Task directions
Print the listing in full, exactly as it stands.
_____
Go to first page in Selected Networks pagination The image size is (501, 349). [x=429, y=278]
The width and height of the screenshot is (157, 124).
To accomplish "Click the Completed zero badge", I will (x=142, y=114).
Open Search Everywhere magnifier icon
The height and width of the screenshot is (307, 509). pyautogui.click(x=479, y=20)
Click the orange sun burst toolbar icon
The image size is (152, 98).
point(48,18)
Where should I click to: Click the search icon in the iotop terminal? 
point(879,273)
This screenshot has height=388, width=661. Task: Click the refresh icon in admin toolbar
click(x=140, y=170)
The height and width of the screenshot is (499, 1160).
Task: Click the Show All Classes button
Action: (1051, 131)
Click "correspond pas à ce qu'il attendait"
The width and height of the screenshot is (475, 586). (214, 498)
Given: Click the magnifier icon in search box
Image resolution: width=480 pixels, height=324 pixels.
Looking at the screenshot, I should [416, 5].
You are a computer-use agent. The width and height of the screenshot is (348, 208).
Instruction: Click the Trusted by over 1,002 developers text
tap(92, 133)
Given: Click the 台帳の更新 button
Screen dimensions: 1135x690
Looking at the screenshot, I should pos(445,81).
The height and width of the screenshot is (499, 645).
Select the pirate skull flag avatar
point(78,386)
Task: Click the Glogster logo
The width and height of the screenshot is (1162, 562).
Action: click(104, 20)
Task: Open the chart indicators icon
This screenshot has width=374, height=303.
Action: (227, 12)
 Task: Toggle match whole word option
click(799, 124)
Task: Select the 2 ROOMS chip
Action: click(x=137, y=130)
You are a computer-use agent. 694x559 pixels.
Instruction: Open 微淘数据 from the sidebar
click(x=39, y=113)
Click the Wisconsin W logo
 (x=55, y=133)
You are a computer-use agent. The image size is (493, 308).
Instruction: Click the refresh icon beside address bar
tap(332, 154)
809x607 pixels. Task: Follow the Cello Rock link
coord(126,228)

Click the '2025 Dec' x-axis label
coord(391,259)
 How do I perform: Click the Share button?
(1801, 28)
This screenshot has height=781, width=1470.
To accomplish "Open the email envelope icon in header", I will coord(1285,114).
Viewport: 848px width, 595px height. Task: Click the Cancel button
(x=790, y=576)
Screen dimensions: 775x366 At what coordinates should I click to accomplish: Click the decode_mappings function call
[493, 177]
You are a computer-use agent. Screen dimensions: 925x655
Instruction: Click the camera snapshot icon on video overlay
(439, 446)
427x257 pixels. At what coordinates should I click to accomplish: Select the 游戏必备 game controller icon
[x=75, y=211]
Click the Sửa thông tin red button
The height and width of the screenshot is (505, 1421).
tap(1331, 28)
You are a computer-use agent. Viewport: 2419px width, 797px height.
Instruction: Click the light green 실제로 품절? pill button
_____
The completed task
Go to first page in Selected Networks pagination The image size is (501, 349). [x=429, y=278]
The width and height of the screenshot is (157, 124).
To accomplish "Click the Completed zero badge", I will (x=142, y=114).
Open Search Everywhere magnifier icon
The height and width of the screenshot is (307, 509). pyautogui.click(x=479, y=20)
Click the orange sun burst toolbar icon
The image size is (152, 98).
point(48,18)
Where should I click to: Click the search icon in the iotop terminal? 
point(879,273)
This screenshot has height=388, width=661. Task: Click the refresh icon in admin toolbar
click(x=140, y=170)
The height and width of the screenshot is (499, 1160).
Task: Click the Show All Classes button
Action: (1051, 131)
Click "correspond pas à ce qu'il attendait"
The width and height of the screenshot is (475, 586). (214, 498)
Given: Click the magnifier icon in search box
Image resolution: width=480 pixels, height=324 pixels.
Looking at the screenshot, I should [416, 5].
You are a computer-use agent. The width and height of the screenshot is (348, 208).
Instruction: Click the Trusted by over 1,002 developers text
tap(92, 133)
Given: Click the 台帳の更新 button
Screen dimensions: 1135x690
Looking at the screenshot, I should pos(445,81).
The height and width of the screenshot is (499, 645).
Select the pirate skull flag avatar
point(78,386)
Task: Click the Glogster logo
The width and height of the screenshot is (1162, 562).
Action: click(104, 20)
Task: Open the chart indicators icon
This screenshot has width=374, height=303.
Action: (227, 12)
 Task: Toggle match whole word option
click(799, 124)
Task: Select the 2 ROOMS chip
Action: click(x=137, y=130)
You are a computer-use agent. 694x559 pixels.
Instruction: Open 微淘数据 from the sidebar
click(x=39, y=113)
Click the Wisconsin W logo
 (x=55, y=133)
You are a computer-use agent. The image size is (493, 308).
Instruction: Click the refresh icon beside address bar
tap(332, 154)
809x607 pixels. Task: Follow the Cello Rock link
coord(126,228)

Click the '2025 Dec' x-axis label
coord(391,259)
 How do I perform: Click the Share button?
(1801, 28)
This screenshot has height=781, width=1470.
To accomplish "Open the email envelope icon in header", I will coord(1285,114).
Viewport: 848px width, 595px height. Task: Click the Cancel button
(x=790, y=576)
Screen dimensions: 775x366 At what coordinates should I click to accomplish: Click the decode_mappings function call
[493, 177]
You are a computer-use agent. Screen dimensions: 925x655
Instruction: Click the camera snapshot icon on video overlay
(439, 446)
427x257 pixels. At what coordinates should I click to accomplish: Select the 游戏必备 game controller icon
[x=75, y=211]
Click the Sửa thông tin red button
The height and width of the screenshot is (505, 1421).
tap(1331, 28)
You are a computer-use agent. Viewport: 2419px width, 797px height.
Instruction: Click the light green 실제로 품절? pill button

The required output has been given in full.